Doch damit nicht genug: Wie Dubais Polizei nun mitteilte, bekommen die Ordnungshüter zum Jahresende ebenfalls autonome Unterstützung. Ab diesem Zeitpunkt sollen selbstfahrende Miniatur-Fahrzeuge in den verschiedensten Stadtgebieten auf Verbrecherjagd gehen. Die Autos haben keine Fahrerkabine und sind lediglich so groß wie elektrische Spielzeugautos.

Trotz ihrer geringen Größe sind sie vollgepackt mit den modernsten Technologien.
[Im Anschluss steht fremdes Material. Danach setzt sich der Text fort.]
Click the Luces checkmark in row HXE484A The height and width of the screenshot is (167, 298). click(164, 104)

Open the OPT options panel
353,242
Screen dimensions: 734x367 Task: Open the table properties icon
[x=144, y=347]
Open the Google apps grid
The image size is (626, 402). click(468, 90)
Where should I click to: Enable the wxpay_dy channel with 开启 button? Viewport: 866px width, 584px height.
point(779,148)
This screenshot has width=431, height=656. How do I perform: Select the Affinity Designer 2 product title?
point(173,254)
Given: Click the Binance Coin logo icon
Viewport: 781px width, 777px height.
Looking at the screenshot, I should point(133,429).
Eine eigens entwickelte biometrische Software, mit der jede Person an jedem Ort überprüft werden kann, wurde ebenso eingebaut, wie eine hochauflösende Kamera. Hat das Fahrzeug einen potenziell Verdächtigen identifiziert, heftet es sich automatisch an dessen Fersen und übermittelt den Standort an die Zentrale.
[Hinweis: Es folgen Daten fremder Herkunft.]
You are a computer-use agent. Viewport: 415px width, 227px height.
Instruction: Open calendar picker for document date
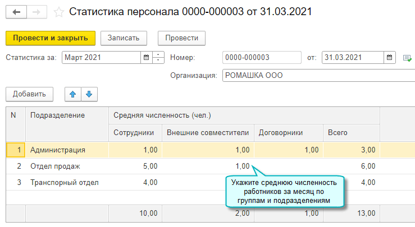390,57
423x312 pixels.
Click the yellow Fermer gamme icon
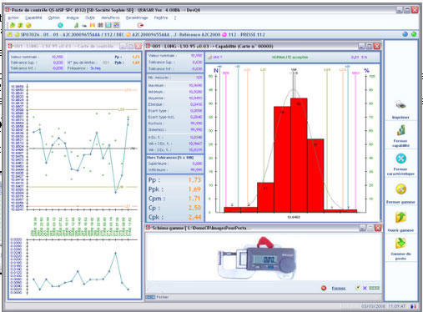(400, 189)
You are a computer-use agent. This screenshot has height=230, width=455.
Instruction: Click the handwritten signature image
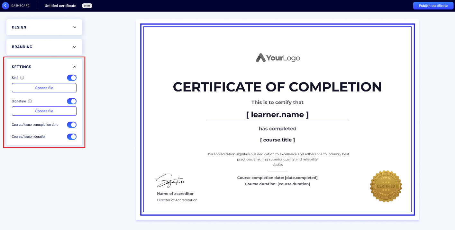(x=170, y=181)
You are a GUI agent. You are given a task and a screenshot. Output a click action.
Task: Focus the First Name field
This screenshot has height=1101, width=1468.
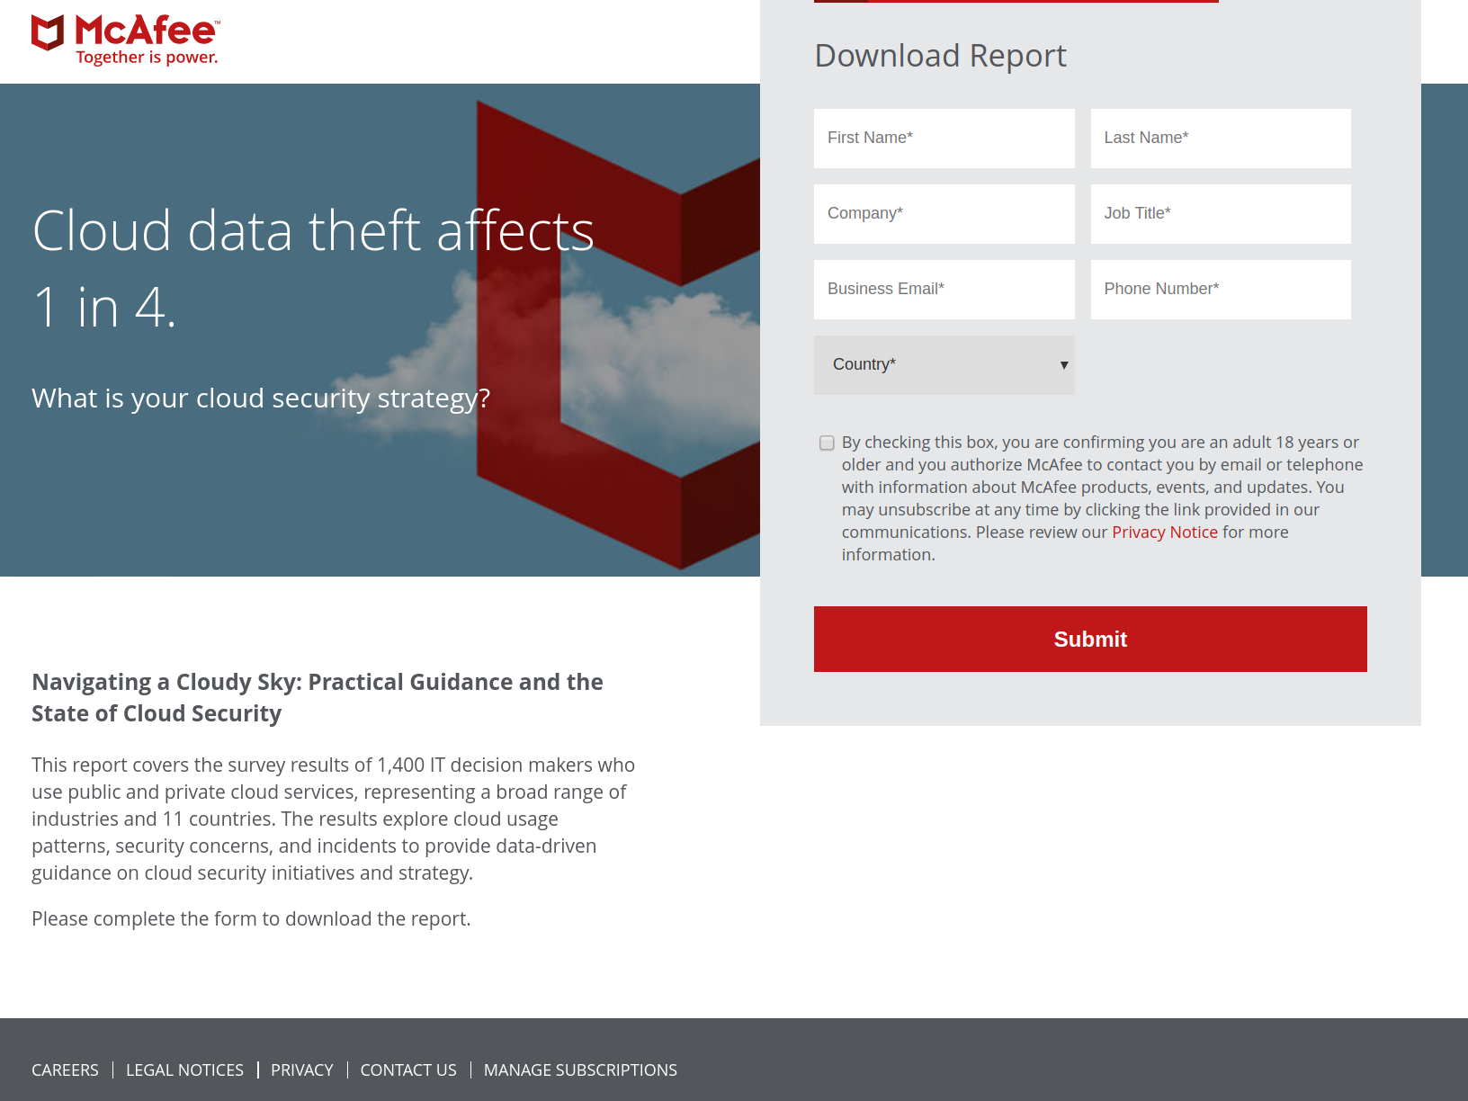coord(944,139)
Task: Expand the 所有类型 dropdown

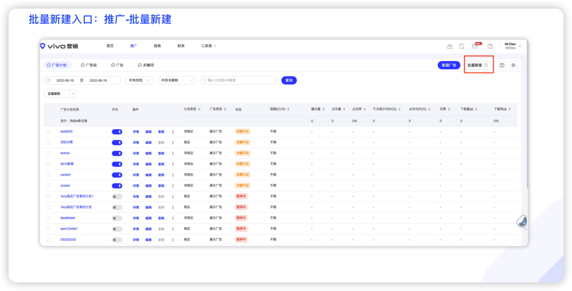Action: (x=139, y=80)
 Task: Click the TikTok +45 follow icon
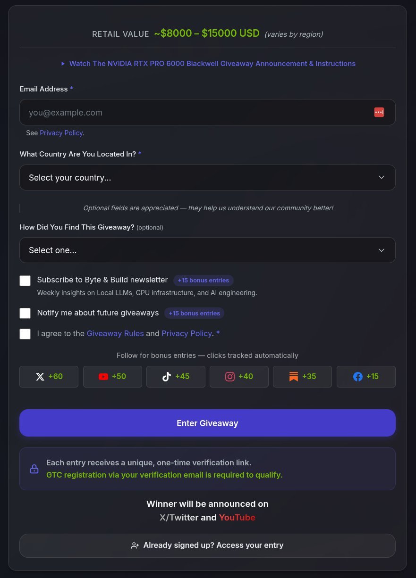[166, 377]
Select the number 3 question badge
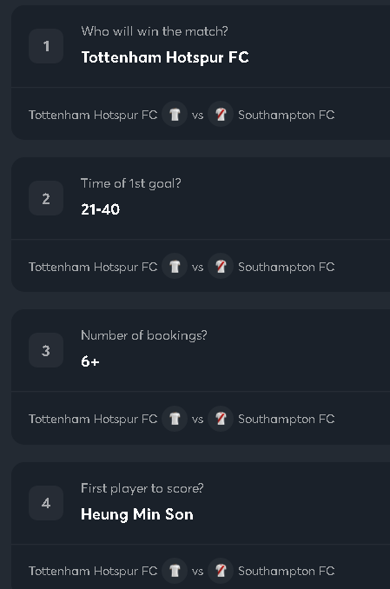 tap(46, 350)
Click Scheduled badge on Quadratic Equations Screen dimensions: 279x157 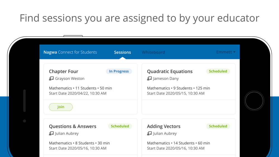pyautogui.click(x=218, y=71)
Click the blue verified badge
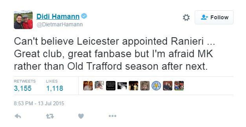 (84, 17)
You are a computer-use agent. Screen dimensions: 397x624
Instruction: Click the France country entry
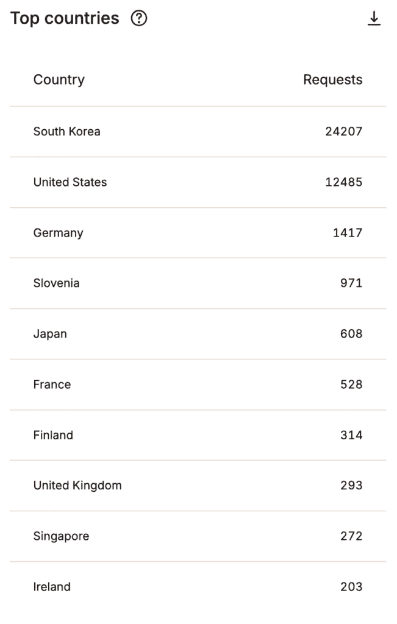52,385
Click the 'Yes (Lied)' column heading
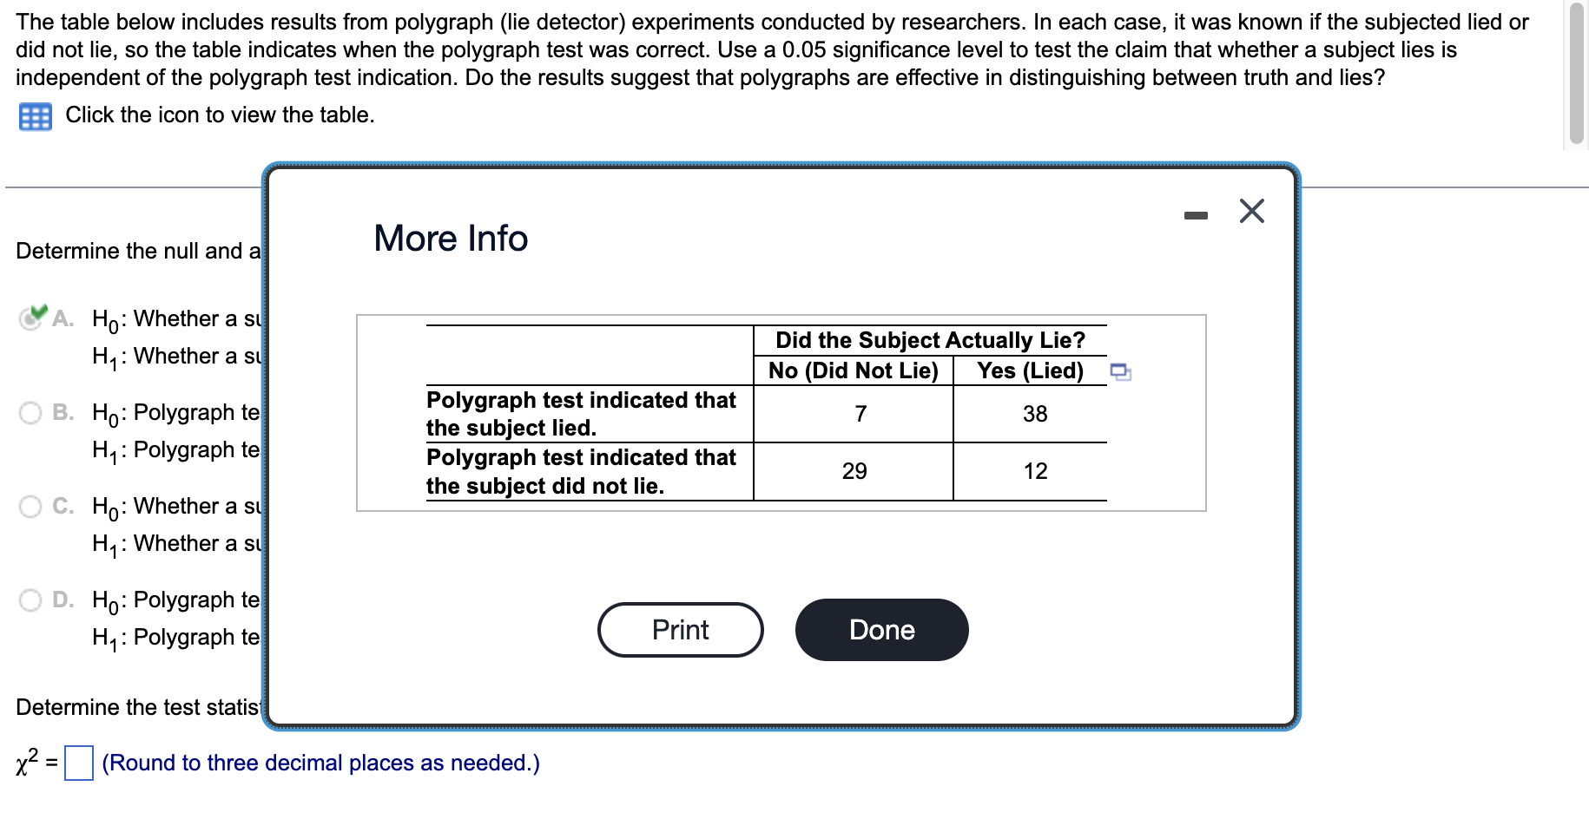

Sollte das Fahrzeug dennoch an seine Grenzen kommen, kann eine in das Fahrzeugkonzept integrierte Drohne in die Lüfte steigen und die Überwachung fortsetzen. Dass das autonome Polizeifahrzeug selbstständig zurück zu seiner Basis fährt, sobald der Akku wieder aufgeladen werden muss, ist dabei fast schon selbstverständlich

Die eingesetzten Robo-Cops werden von speziell geschulten Polizisten in der Zentrale überwacht. Möchte ein Beamter auf einen autonomen Kommissar zugreifen, um beispielsweise die Überwachung live zu verfolgen, muss er sich in der Zentrale per Fingerabdruck einloggen. Geliefert werden die autonomen Patrouillen übrigens von dem in Singapur ansässigen Unternehmen OTSAW Digital.
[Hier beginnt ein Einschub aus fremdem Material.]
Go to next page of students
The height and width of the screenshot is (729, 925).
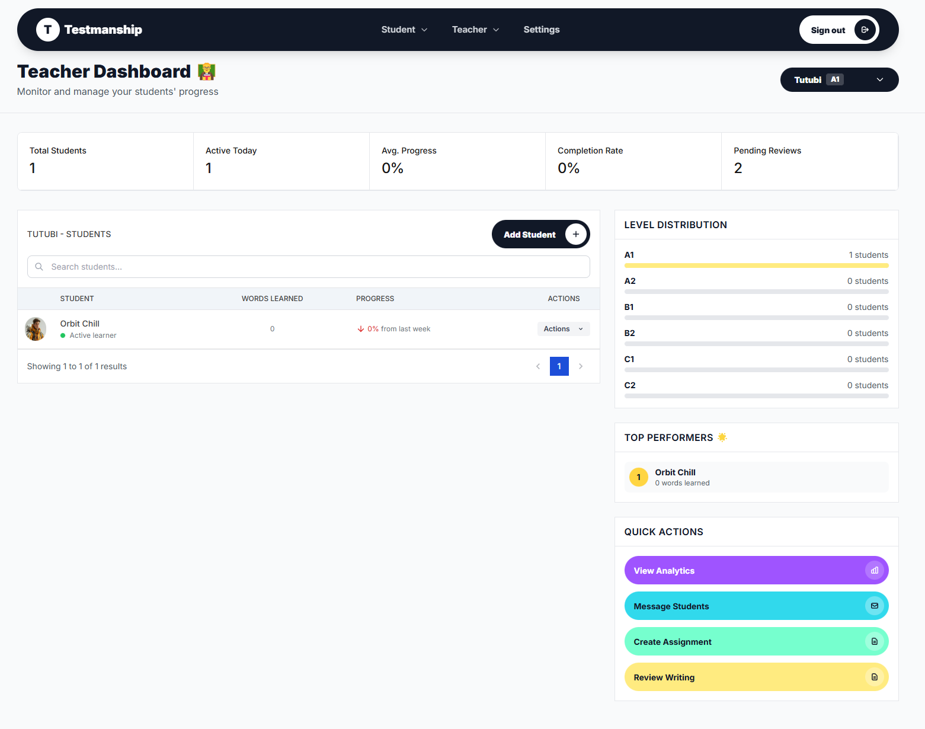(581, 366)
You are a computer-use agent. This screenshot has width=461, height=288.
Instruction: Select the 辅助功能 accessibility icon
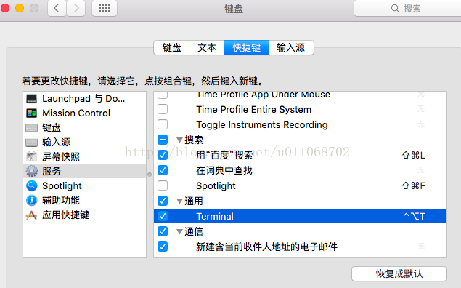pos(31,200)
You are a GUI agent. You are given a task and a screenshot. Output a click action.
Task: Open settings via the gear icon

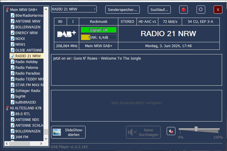[201, 10]
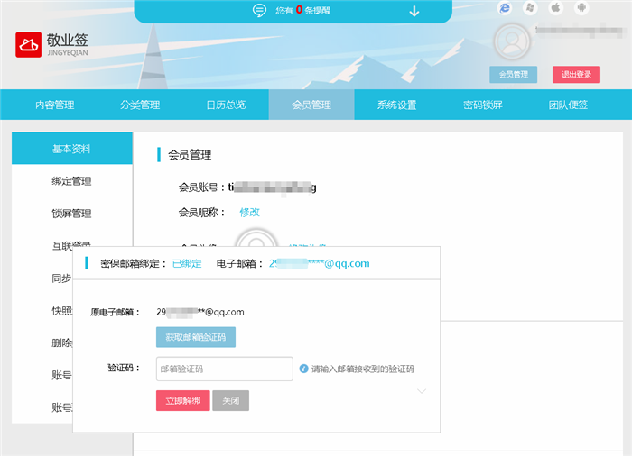Screen dimensions: 632x456
Task: Open the 内容管理 tab
Action: click(55, 105)
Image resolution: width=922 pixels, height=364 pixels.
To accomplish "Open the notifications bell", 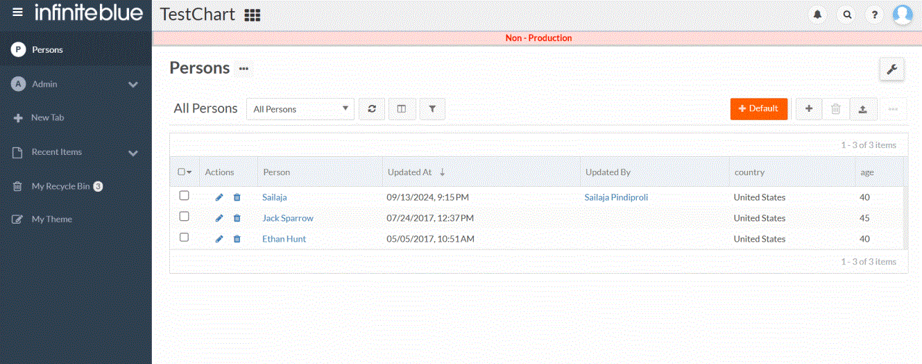I will point(819,15).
"Die Polizei Dubais ist sehr gespannt auf die neueste Technologie, um Verbrechen zu bekämpfen. Wir suchen immer nach der besten Technologie, um unsere Polizeiarbeit für eine sicherere und intelligentere Stadt gewährleisten zu können. Wir bemühen uns, Operationen mit Hilfe von Robotern zu erweitern und streben zukünftig an, die Straßen auch ohne schwere Polizeipatrouille sicher und friedlich zu gestalten", sagte Maj-Gen Al Merri, Oberbefehlshaber der Polizei.

Bis die ersten Fahrzeuge ausgeliefert werden, sind allerdings noch die letzten Feinheiten zu klären und abzustimmen. Hierfür entsendet die Polizei Dubais mehrere speziell geschulte Beamte, die dem Entwickler-Team von OTSAW unterstützend unter die Arme greifen sollen.